A nimble web server one-liner for modern web-apps, a bit in the style of lineman, serve, another serve and such. Will display your precious stuff on port 9292.

Core idea of Vitrine

You want a server that will automatically wrap your CoffeeScript and SASS assets, and allow some rudimentary templating. This is practically enough for putting together MVP prototypes, especially as far as single-page apps go. You want this server to not coerce you into a specific SCSS framework, you don't want to scaffold anything, you don't want to have any configs defined and you hate running wizards. You also don't feel like buying any Mac applications which call out to command-line compilers anyway.

If most of the above is true, Vitrine is just what you need.

All you need is some public

Vitrine assumes that there are two directories under the current tree:

  • public - for the JS, for CSS and SCSS and in general all the static files served straight out
  • views - for the templates, in any Ruby templating format you have

Automatic compilation

Vitrine is for development. It takes runtime compilation to 11 and beyound. Running tasks is all fine and good when you build out the app for production, but when iterating on UI it's essential to be able to just yank the file in there and carry on. THe compilation perks include:

  • Any .scss file you shove into the public directory can be referenced as .css from your HTML. Ask for foo.css and foo.scss will be compiled on the fly.
  • Any .coffee file you shove into the public directory can be references as .js from your HTML. Ask for bar.js and bar.coffee will be compiled on the fly.
  • CoffeeScript files will have source-maps out of the box for pleasant browser debugging.
  • Decent error messages will be shown for both invalid SCSS and invalid CoffeeScript.

Asset caching

Succesfully compiled assets will be cached to save time on next reload, and ETagged based on their mtime.

Automatic Ruby template pickup

If you have the "views" directory available, Vitrine will try to pick up any usable file for any URL without extensions. From there on, it's going to try to render it with the automatically picked template engine using the standard Sinatra facilities. You can use HAML, LESS, Slim, ERB, Builder or anything else you like.

If you are writing an SPA, you can make a file called "catch_all.erb" which is going to be the fall-through template for all missing URLs without extension.

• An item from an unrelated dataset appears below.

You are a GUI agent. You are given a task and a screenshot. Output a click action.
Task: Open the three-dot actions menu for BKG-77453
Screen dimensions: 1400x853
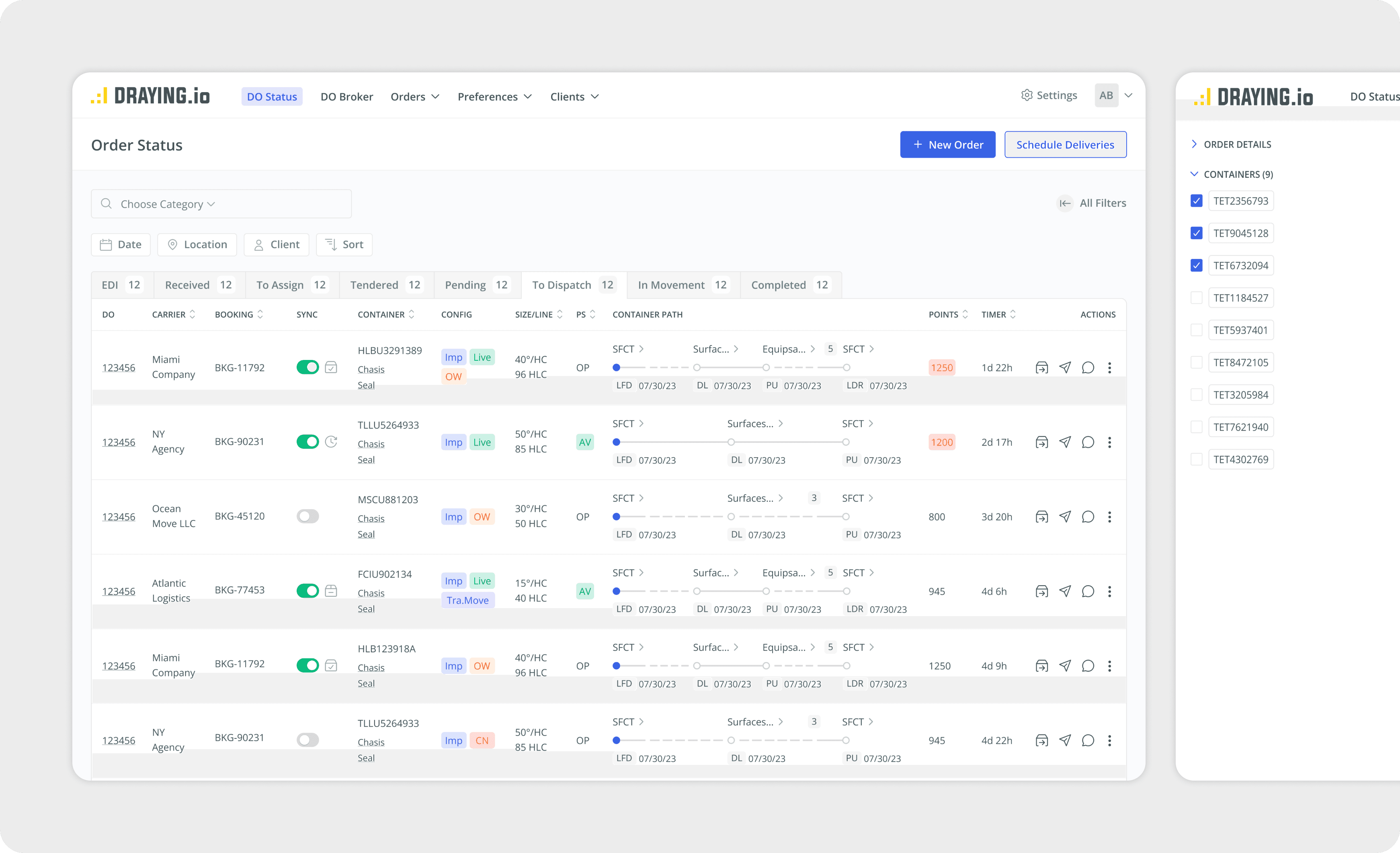1110,592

Automatic reload via Guard

If your project already has a Guardfile, Vitrine will inject live-reloading hooks into your HTML using rack-livereload, so you won't need browser extensions at all.

Sensible caching

Vitrine will etag all the precompiled assets for faster reloading.

Packaging and baking

At this point the best way to bake a Vitrine site is to crawl it externally, but we are going to implement baking at some point. The idea is that you will end up upgrading the site to either a Node app or a Ruby app with it's own config.ru - if after that point you still wish to use Vitrine, you can use it like a Rack middleware.

Using as a middleware

Most actions in Vitrine will fall through to 404, so Vitrine::App can be used as a middleware handler. Put Vitrine into your application stack and it will complement your main application very nicely. But don't forget to set :root - like so:

use Vitrine::App.new do | vitrine |
  vitrine.settings.set :root => File.dirname(__FILE__)
end

You can also only opt-in to the asset compilation system of Vitrine only once you have migrated your app from the prototype stage into, say, a Sinatra application.

Note that you need to have an ExecJS environment on your server for this:

use Vitrine::AssetCompiler.new do | ac |
  vitrine.settings.set :root => File.dirname(__FILE__)
end

Contributing to vitrine

  • Check out the latest master to make sure the feature hasn't been implemented or the bug hasn't been fixed yet.
  • Check out the issue tracker to make sure someone already hasn't requested it and/or contributed it.
  • Fork the project.
  • Start a feature/bugfix branch.
  • Commit and push until you are happy with your contribution.
  • Make sure to add tests for it. This is important so I don't break it in a future version unintentionally.
  • Please try not to mess with the Rakefile, version, or history. If you want to have your own version, or is otherwise necessary, that is fine, but please isolate to its own commit so I can cherry-pick around it.